Vacations can give people a whole new perspective on life as well as on the community in which they live.

There are not many communities in this nation that are surrounded on two sides by water as Rockaway is. Those that have that kind of access to the water exploit that access for the good of both residents and tourists.

Rockaway, however, is in New York City, a political subdivision that, in its zeal to keep from being sued, restricts rather than exploits access to the water.

Drive through Maryland and Virginia. At almost every exit, there is a sign that says "Public Boat Ramp, This Exit."

It got me thinking about Rockaway and the one boat ramp that previously served the boating community, but was shut down last September. The city’s Education Department, which owns the property because it is attached to Beach Channel High School, says that it is dangerous. Many boaters, however, believe that it was shut down because the city fears law suits arising out of accidents at the site.

Not only did the city shut down the boat ramp, it placed a fence around the entire site so that fishermen are now excluded from plying their avocation as well as boaters.

The nearest public boat ramps are now in Brooklyn and in Inwood. Here we are, a peninsula surrounded by water with no way for residents to get access to that water. When I told a resident of tidewater Virginia about that, he laughed at the stupidity of New York City’s leaders. He is right.

Then, we have the beach. Surfing is not allowed. Buggie-boarding is not allowed. Surf-casting is not allowed. Beach parties that include beer or music are frowned at. Permits, required for beach use, are denied or cost so much that beach use becomes prohibitive.

In Virginia, for example, the beaches welcome surfers, designating specific beaches for the sport with the understanding that those who surf do so "at their own risk."

Fishing is welcomed. There are boat ramps on every river in the commonwealth every few miles.

The ocean beaches, such as Virginia Beach, allow cooking and drinking beer on the beach. Only if something untoward occurs do the police intervene.

I went to visit relatives in the area of Louden County, Virginia, about 30 miles north west of Washington, D.C. The area is so isolated from the city that a person who wants to pick up a bus from the last metro stop in the area must call in advance and make a reservation or the bus will not show up.

There are new homes and townhouses everywhere, much like Rockaway. The new homes are going for considerably less than the new homes in Rockaway or the older homes in Belle Harbor and Neponsit.

Along with the home development, there is residential development as well.
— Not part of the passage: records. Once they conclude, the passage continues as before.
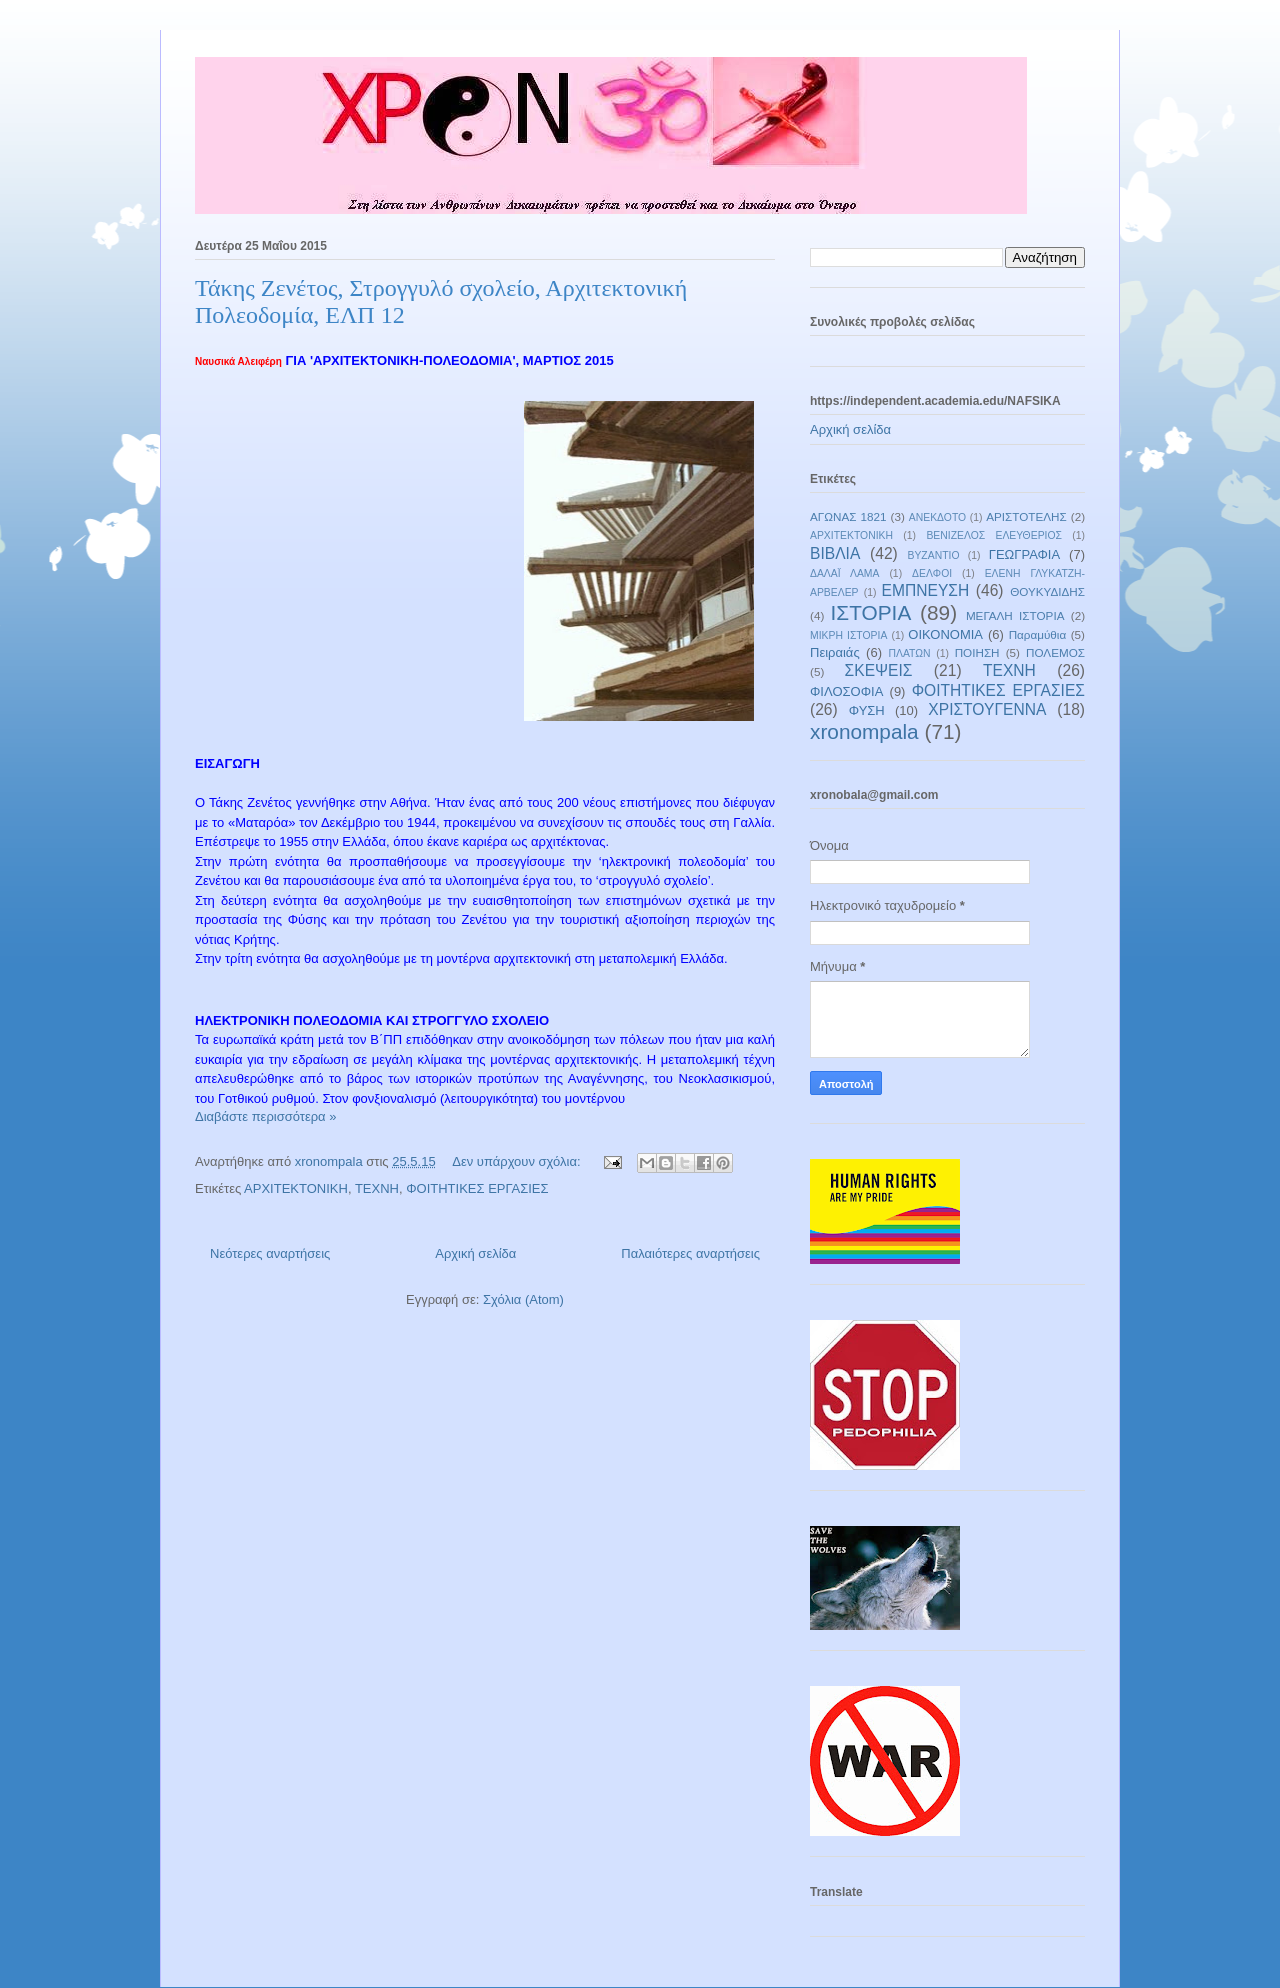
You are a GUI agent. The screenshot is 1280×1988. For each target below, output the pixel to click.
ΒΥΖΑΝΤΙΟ (934, 555)
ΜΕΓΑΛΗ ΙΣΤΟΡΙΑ (1015, 615)
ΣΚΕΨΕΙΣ (879, 670)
In fact, it seems that with each new section of development comes a new outlet mall.

It was so hot on the day we were to go into D.C. that we decided to do one of the air-conditioned malls instead. It was a good decision and it struck me again that a mall such as the one at Tyson’s Corner, Virginia or the one at Leesburg would be perfect for the eastern end of the Arverne Urban Renewal Area.
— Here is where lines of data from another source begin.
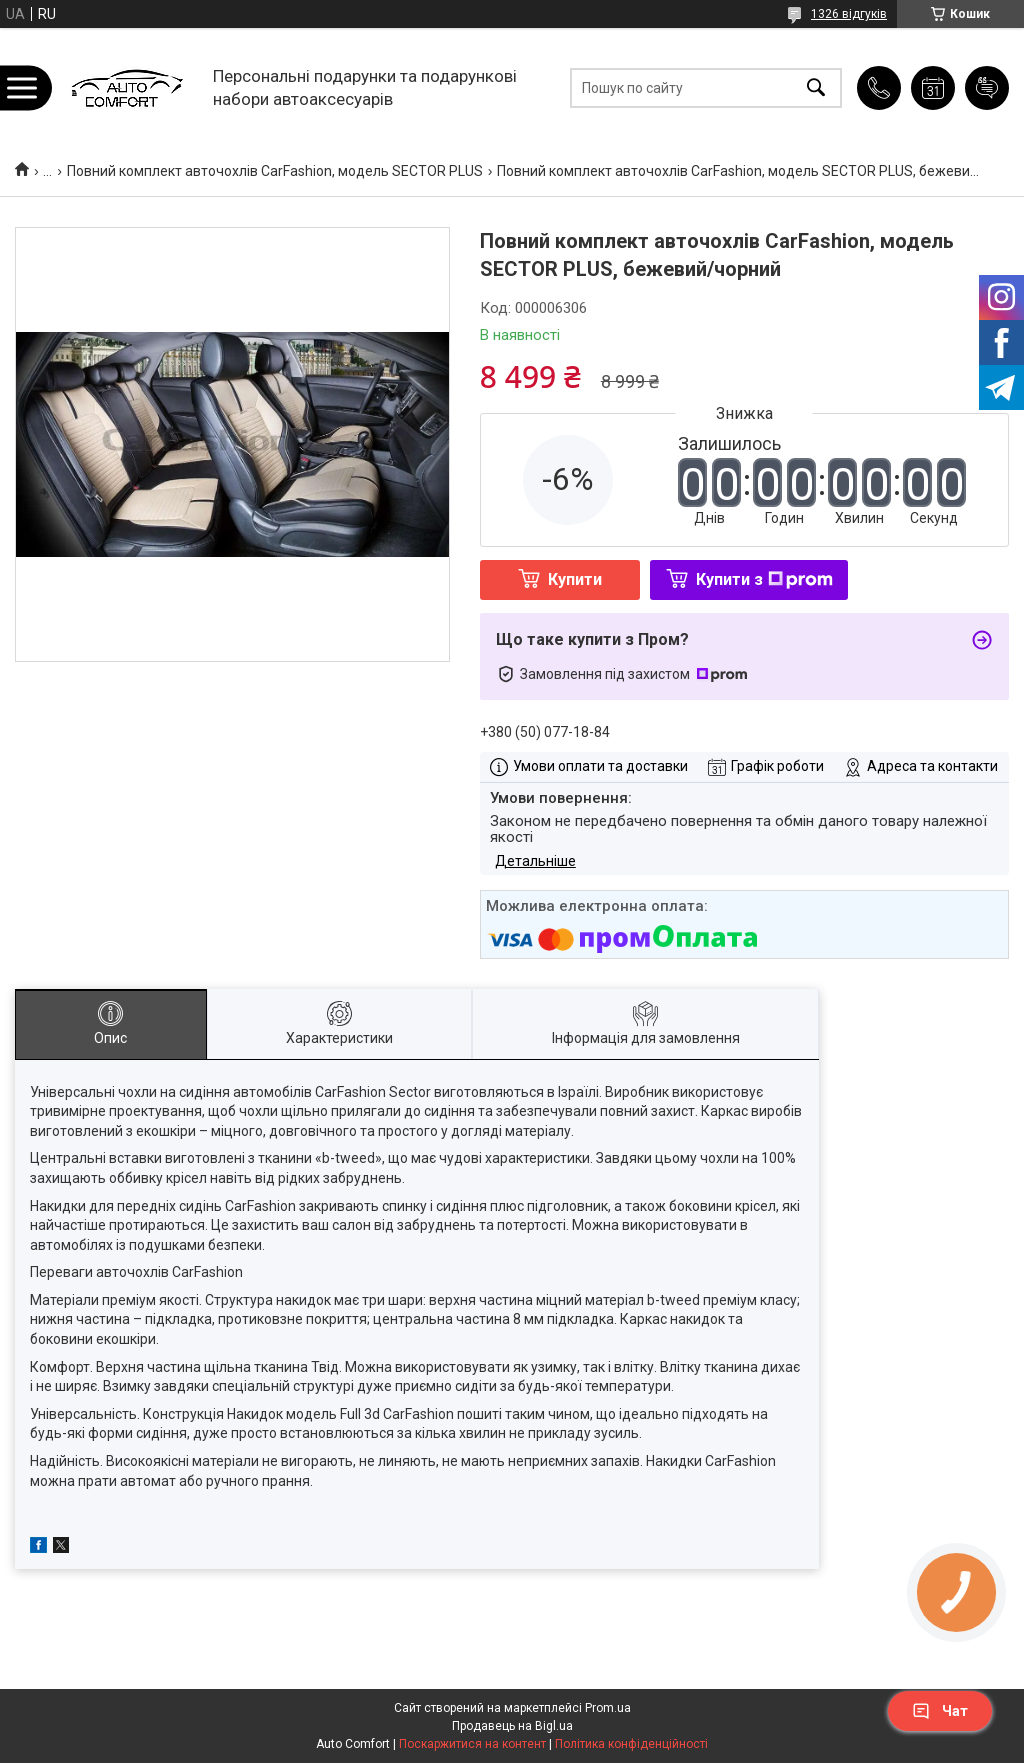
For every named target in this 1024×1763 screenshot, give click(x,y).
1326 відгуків (849, 14)
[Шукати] (816, 87)
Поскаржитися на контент (472, 1744)
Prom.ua (608, 1708)
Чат (940, 1711)
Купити (575, 579)
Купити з (764, 579)
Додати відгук (987, 88)
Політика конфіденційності (631, 1744)
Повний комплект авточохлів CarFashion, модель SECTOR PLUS (275, 171)
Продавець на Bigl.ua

Think about it in terms of economic development and jobs.

More than one hundred stores, each open 12 hours a day, employing four or five clerks and a manager in each store. That’s 500 jobs right off the bat, with many more needed in maintenance and security.

Think of the area such an outlet mall would draw from. At present, Rockaway residents go to the Tanger Mall in Riverhead (at the end of the LI Expressway) or to Woodbury Mall, in upstate New York. There were even dozens of automobiles with New York State license plates in the two Virginia shopping malls that I visited over the past week. In fact, there were automobiles from Maryland and West Virginia there as well, people who would drive 100 miles or so once or twice a year to shop the outlet malls for better value than they can get from their local stores.
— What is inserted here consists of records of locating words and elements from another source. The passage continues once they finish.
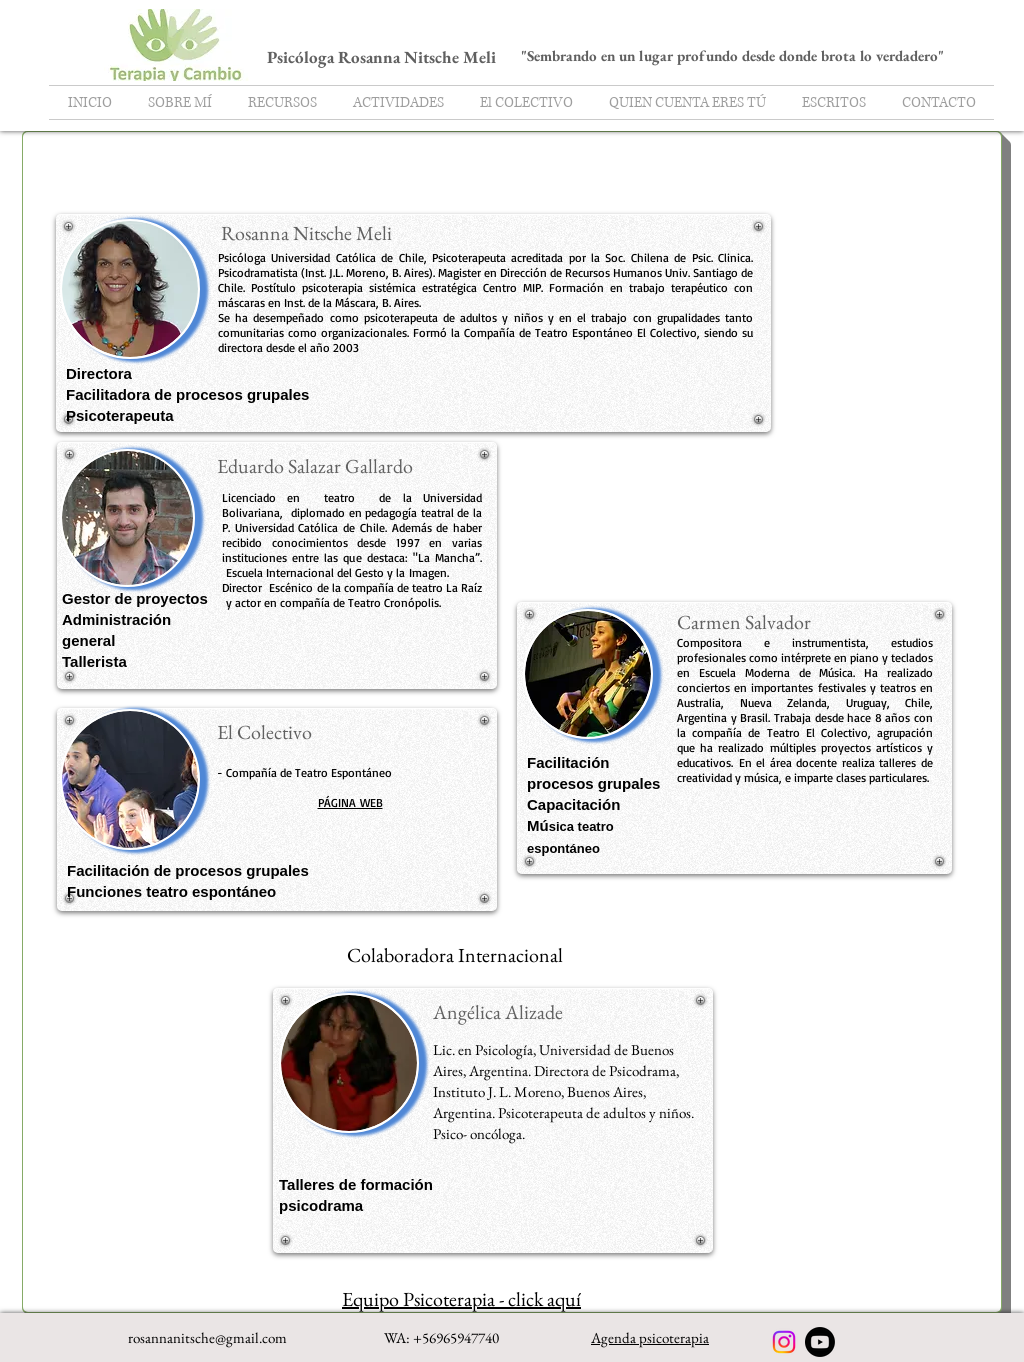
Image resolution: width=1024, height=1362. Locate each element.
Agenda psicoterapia (650, 1337)
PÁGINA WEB (350, 802)
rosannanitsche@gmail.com (207, 1337)
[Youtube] (820, 1342)
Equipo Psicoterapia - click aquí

Why then, wouldn’t people from Nassau County, as well as the outer boroughs of New York City come to Rockaway to shop at such a mall?

One argument against the large malls is that they take business away from local "mom and pop" stores that have been in the neighborhood for years. That is not a problem for Rockaway, because there are few mom and pop stores around. in any case. For example, there are no clothing stores in the west end of Rockaway. Recently, when I went to get a dress shirt for a wedding, there was no place in Rockaway to purchase a shirt.

About a year ago, after a visit to Tanger Mall, I approached the management by e-mail to ask them about Rockaway. They said that they had not thought about New York City, but that they would check out the possibilities.

I never heard from them again, and I can only assume that they were rebuffed by city officials.

That is a shame, because a discount mall is something that could make Rockaway’s revitalization a reality.

In any case, I am back in Rockaway, where the first thing I hear is that federal officials are thinking of closing down the old Coast Guard Station area to fishermen.

Some things never change. The ocean will always be there, and so will the bay.

The question remains, however, will Rockaway residents be able to make use of either of them.